Según la descripción del propio Raúl años después, la criatura frente a sus ojos lo superaba en más del doble de su altura; si alguien hubiese visto la escena de perfil, hubiese podido apreciar una criatura desmesurada dispuesta a saltar sobre él. Huracaneando sombras, el Lobo gigantesco corrió hacia ”El Brujo”, quien parecía en trance con la palma derecha abierta y enhiesta sobre el pecho. Atizando la oscuridad con ojos familiares, arrojó desde su mano izquierda un puñado de sal sobre la tierra, mientras pronunciaba extrañas letanías.
La carrera de la bestia cesó de repente, desplomándose entre rugidos pavorosos. Rosendo, que había parado de correr, volvió sobre sus pasos con el firme propósito de buscar a Amanda en el medio de esa locura, para vivir, sin quererlo, un hecho tan inolvidable como imposible de creer, aún presenciándolo. En la loca carrera, cuando llega al lugar donde Raúl, hincado, parecía acariciar al monstruo que minutos antes se había abalanzado sobre él, vio, con una clase de horror sagrado, como la figura oscura de la bestia, iba trocándose lentamente, cambiando, para darle paso al débil y enfermizo cuerpo de Amanda...
“En ese momento yo me largué a llorar, presión, no me podías mantener en pie así que me senté en la tierra como cuando era pibe, a lo indio. Me acuerdo que me tapaba la cara, y Raúl me ponía la mano en el hombro. Al rato recuerdo, haber visto a ‘mi brujo’, llevándola en brazos a Amanda al auto, y después nada más”
El shock revelador de lo sobrenatural, nada tiene que ver con cualquier otra experiencia vivida en nuestras vidas. Amedrenta del alma comprender definitivamente que, a partir de esa terrible revelación, incluso nuestra cosmogonía deja de ser igual.

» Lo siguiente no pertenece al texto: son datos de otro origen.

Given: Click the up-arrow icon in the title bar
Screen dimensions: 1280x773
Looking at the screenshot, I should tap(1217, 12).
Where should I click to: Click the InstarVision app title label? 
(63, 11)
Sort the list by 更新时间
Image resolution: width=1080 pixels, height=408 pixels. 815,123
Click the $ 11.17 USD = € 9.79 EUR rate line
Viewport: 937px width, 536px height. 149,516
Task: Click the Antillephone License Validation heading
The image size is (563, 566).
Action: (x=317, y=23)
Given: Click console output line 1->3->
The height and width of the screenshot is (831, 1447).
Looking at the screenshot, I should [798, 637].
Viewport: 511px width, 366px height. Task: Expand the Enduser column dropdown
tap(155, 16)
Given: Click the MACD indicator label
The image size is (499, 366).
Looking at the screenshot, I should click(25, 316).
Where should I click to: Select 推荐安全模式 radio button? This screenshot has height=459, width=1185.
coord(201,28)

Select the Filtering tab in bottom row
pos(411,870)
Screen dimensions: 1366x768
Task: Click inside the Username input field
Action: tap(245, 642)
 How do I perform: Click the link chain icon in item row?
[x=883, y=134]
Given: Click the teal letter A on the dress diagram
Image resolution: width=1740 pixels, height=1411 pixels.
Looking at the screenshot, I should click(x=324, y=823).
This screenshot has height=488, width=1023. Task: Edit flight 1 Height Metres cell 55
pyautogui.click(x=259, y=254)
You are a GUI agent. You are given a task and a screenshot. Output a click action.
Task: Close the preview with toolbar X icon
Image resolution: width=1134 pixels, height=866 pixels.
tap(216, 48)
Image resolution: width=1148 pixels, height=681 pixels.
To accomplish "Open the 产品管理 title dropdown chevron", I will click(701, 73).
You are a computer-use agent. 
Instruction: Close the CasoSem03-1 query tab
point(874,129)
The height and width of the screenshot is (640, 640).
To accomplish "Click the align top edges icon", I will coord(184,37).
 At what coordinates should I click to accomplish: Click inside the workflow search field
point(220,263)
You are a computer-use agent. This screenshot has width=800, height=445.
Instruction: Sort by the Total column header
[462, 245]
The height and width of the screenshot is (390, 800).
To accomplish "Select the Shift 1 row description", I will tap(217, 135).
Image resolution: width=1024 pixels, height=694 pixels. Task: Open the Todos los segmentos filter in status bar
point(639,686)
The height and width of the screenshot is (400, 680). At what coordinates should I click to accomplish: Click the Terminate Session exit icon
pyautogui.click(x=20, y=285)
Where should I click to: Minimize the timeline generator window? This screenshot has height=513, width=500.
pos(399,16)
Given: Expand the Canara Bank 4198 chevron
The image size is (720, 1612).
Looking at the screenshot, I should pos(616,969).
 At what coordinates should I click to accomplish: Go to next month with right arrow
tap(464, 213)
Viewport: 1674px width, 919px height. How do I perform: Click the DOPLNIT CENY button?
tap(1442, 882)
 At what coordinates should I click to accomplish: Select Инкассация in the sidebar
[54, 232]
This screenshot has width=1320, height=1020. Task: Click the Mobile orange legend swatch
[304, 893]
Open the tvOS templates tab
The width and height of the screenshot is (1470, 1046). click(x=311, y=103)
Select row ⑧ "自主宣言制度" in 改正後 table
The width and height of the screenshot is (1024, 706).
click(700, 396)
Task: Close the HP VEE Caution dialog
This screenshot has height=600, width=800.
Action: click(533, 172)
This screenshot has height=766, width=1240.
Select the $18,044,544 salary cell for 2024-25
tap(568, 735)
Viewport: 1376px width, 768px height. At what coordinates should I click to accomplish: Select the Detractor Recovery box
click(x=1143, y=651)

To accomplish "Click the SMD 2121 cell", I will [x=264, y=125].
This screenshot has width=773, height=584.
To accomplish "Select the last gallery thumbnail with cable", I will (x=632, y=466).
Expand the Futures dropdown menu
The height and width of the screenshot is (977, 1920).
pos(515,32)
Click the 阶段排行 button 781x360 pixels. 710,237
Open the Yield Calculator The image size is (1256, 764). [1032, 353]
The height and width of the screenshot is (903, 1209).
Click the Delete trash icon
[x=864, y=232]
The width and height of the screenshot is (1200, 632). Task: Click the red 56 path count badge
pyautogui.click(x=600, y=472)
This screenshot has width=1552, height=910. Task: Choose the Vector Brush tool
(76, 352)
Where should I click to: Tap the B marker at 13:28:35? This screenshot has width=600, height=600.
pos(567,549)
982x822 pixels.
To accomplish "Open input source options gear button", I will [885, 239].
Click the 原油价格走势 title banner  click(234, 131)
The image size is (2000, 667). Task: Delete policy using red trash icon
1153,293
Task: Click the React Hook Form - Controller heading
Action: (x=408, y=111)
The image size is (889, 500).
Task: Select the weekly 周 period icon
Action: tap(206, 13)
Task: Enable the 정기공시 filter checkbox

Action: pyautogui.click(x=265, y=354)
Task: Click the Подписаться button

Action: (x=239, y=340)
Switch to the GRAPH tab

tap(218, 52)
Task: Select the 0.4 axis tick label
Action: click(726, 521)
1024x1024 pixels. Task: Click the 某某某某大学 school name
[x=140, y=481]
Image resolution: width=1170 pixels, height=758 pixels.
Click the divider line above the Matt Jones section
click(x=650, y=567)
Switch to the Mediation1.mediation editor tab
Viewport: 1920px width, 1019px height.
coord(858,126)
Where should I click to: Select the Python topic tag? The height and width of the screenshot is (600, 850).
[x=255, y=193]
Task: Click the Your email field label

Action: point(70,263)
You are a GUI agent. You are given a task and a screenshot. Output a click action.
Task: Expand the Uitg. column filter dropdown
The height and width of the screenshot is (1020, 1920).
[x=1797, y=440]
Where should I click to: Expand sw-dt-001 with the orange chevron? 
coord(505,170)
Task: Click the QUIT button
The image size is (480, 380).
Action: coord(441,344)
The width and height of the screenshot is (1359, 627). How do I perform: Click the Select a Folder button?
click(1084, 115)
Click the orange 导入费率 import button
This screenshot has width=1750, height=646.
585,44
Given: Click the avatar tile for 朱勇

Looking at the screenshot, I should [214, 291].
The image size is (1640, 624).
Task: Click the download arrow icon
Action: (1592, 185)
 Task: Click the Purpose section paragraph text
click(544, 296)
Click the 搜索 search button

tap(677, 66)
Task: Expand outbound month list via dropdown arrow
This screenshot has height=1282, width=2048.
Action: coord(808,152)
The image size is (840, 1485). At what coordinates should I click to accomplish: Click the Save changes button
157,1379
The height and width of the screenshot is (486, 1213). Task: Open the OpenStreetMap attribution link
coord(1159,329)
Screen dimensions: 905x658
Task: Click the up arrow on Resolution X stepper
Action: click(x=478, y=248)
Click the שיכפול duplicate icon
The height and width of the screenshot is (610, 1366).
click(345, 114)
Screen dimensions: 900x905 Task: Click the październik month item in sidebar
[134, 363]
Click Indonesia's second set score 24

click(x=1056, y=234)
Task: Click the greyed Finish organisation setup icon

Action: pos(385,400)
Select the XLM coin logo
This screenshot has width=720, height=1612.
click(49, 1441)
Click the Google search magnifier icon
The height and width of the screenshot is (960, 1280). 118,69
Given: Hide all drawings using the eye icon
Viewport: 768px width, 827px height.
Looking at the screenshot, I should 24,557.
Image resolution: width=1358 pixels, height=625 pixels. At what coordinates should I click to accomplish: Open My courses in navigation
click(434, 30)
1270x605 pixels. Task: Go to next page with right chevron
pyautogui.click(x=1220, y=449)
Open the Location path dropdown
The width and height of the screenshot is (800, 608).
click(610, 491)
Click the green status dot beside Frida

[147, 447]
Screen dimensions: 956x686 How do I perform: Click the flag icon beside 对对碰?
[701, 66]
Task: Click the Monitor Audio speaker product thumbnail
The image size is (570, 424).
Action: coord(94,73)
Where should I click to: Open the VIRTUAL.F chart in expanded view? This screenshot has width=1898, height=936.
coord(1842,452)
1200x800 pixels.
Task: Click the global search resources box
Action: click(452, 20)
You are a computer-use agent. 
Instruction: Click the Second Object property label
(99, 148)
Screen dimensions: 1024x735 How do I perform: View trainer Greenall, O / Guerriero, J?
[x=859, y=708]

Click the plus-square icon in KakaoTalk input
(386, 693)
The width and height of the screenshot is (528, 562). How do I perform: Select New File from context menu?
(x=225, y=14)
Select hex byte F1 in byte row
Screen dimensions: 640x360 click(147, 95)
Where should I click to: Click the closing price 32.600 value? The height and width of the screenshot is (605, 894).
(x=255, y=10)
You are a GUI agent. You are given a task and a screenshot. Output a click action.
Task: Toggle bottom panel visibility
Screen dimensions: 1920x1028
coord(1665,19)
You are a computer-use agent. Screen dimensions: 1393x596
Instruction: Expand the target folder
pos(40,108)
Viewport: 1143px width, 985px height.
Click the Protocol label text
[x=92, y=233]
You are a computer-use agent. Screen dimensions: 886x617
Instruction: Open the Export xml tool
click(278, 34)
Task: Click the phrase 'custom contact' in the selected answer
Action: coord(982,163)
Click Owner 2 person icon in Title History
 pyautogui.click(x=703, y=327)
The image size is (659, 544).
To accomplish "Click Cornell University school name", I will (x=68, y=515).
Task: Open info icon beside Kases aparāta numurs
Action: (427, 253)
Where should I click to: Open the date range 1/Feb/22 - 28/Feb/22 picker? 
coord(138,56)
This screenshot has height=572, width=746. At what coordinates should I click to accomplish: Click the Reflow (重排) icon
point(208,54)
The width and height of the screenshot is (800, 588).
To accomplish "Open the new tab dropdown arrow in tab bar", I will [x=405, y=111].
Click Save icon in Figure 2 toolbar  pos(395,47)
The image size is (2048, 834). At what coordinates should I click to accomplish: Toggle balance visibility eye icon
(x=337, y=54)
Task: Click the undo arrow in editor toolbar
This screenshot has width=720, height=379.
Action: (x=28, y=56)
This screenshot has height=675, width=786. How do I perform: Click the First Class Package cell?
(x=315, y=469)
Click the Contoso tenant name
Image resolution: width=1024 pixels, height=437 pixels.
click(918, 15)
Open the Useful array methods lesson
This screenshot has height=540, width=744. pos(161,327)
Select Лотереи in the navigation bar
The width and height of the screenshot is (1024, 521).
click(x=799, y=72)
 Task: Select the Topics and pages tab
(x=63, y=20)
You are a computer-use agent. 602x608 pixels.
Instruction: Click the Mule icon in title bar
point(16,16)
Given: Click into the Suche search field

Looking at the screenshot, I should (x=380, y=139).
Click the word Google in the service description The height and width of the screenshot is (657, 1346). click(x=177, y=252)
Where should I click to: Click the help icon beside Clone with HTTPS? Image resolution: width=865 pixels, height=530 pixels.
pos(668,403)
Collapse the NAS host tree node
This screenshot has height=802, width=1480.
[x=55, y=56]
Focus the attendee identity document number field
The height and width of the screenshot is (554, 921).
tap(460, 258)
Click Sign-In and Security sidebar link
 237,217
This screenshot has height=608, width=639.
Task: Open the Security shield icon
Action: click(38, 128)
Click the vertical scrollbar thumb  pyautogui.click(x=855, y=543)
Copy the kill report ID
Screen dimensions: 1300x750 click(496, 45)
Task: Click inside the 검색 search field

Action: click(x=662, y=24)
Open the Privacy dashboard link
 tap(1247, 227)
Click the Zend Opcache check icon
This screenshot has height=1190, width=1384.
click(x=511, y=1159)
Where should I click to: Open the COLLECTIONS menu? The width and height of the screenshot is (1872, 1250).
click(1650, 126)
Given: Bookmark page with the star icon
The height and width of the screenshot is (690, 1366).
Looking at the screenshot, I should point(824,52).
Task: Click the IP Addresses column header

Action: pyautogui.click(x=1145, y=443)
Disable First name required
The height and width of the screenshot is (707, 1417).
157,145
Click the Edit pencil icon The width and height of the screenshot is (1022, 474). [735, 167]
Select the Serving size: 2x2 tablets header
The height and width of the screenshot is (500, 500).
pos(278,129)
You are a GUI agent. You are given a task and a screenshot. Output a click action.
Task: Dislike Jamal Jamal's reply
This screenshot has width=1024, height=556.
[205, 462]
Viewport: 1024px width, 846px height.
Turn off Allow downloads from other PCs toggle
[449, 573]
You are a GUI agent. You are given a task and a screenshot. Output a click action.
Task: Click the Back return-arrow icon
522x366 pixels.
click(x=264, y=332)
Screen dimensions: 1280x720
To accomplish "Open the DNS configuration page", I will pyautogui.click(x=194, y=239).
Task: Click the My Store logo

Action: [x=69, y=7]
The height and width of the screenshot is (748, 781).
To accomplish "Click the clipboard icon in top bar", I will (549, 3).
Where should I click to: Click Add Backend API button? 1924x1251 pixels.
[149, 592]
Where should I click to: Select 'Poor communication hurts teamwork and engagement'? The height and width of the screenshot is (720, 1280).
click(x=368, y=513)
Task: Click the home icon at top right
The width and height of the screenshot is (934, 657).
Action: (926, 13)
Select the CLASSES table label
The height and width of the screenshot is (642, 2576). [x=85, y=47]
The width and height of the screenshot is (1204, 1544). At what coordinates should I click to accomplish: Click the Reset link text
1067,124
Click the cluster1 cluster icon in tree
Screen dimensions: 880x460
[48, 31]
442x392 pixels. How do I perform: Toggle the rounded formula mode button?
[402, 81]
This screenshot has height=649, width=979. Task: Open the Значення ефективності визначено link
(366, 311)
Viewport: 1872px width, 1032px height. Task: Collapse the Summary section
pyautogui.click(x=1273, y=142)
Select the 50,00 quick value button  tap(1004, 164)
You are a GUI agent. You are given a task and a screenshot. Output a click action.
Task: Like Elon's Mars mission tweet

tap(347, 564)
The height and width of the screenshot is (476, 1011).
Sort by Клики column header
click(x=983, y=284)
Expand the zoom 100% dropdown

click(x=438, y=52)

Rosendo nunca más volvió a ver a Amanda; ella así lo quiso. El la buscó incansablemente, e incluso Raúl, con quien tejió una gran amistad, le advirtió que no iba a volver a verla jamás. Él ocultó su paradero.
Cuando tuve la oportunidad de abordar la anécdota con Raúl, recuerdo sus palabras imborrables: “No fue una historia de un hombre lobo. Fue mucho más. Es el triste relato de una Mujer Lobo, que habla de valor, de amor, y porque no de un secreto consensuado, tan fuerte que por más que lo develes, nadie lo va a creer”.